Our results confirm and provide a molecular explanation for the findings of an early study of B. pseudomallei β-lactamase, which reported a membrane-associated chromosomal cephalosporinase, most likely PenA (15). At the onset of our studies, Moraxella (Branhamella) catarrhalis BRO-1 was the only known Gram-negative lipoprotein β-lactamase (32). Recently, it was shown that NDM-1 carbapenemase is also a lipoprotein, which when expressed in E. coli is localized in the outer membrane (33, 34). PenA has an alanine rather than aspartic acid at position +2 from the lipidation signal cleavage site and is thus expected to localize to the outer membrane rather than the inner membrane (37, 38). The functional role of the membrane localization of these enzymes remains largely uncharacterized. Our data show that membrane association is not essential for enzyme activity and does not influence substrate specificity.
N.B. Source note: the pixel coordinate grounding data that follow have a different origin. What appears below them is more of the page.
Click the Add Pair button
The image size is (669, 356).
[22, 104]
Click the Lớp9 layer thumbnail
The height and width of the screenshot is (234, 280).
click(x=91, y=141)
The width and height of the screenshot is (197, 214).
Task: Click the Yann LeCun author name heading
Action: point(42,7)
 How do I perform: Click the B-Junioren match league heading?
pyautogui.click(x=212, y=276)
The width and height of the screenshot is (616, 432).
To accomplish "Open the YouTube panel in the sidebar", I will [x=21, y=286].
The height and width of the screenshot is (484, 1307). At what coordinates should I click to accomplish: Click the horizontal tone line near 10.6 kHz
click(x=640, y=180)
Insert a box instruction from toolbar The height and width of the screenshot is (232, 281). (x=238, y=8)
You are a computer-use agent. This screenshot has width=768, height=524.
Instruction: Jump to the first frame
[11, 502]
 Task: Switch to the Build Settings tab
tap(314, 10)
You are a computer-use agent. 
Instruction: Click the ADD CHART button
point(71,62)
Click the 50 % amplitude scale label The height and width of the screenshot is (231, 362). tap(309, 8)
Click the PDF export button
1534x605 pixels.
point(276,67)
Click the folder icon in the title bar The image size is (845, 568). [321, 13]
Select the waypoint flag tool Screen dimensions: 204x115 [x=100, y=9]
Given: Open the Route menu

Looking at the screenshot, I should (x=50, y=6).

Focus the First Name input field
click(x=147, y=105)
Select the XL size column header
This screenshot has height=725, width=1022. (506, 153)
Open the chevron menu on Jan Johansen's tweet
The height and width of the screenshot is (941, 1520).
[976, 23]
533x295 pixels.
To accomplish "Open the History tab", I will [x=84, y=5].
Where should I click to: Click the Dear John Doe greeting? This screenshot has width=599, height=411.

It must therefore serve another purpose. A recent conference abstract and poster provided evidence that NDM-1 was shed in outer membrane vesicles (OMVs) that displayed carbapenemase activity (34). Incubation of these OMVs with NDM-1 naive E. coli conferred increased imipenem resistance to these cells (34). Secretion of NDM-1 thus constitutes a novel resistance dissemination mechanism, which confers phenotypic rather than genetic resistance on susceptible recipient bacteria (34). We hypothesize that membrane anchoring of B. pseudomallei PenA may serve a similar purpose. For instance, one could envision development of phenotypic resistance in a localized cell population by transforming neighboring B. pseudomallei cells expressing wild-type PenA (inactive on the antibiotic ceftazidime) by fusion with OMVs containing mutated PenA conferring ceftazidime resistance. The PenA lipidation signal is conserved in most sequenced Burkholderia species, e.g., the animal or plant pathogens B. ambifaria, B. cenocepacia, B. dolosa, B. gladioli, B. glumae, B. mallei, B. multivorans, B. thailandensis, and B. vietnamensis, and absent from only a few Burkholderia species, including the plant symbionts B. phymatum and B. phytofirmans (39). The conservation of a lipidation signal and outer membrane localization in clinically significant β-lactamases such as NDM-1 and PenA opens avenues of research, contributing new knowledge in terms of antibiotic resistance and therapeutic development.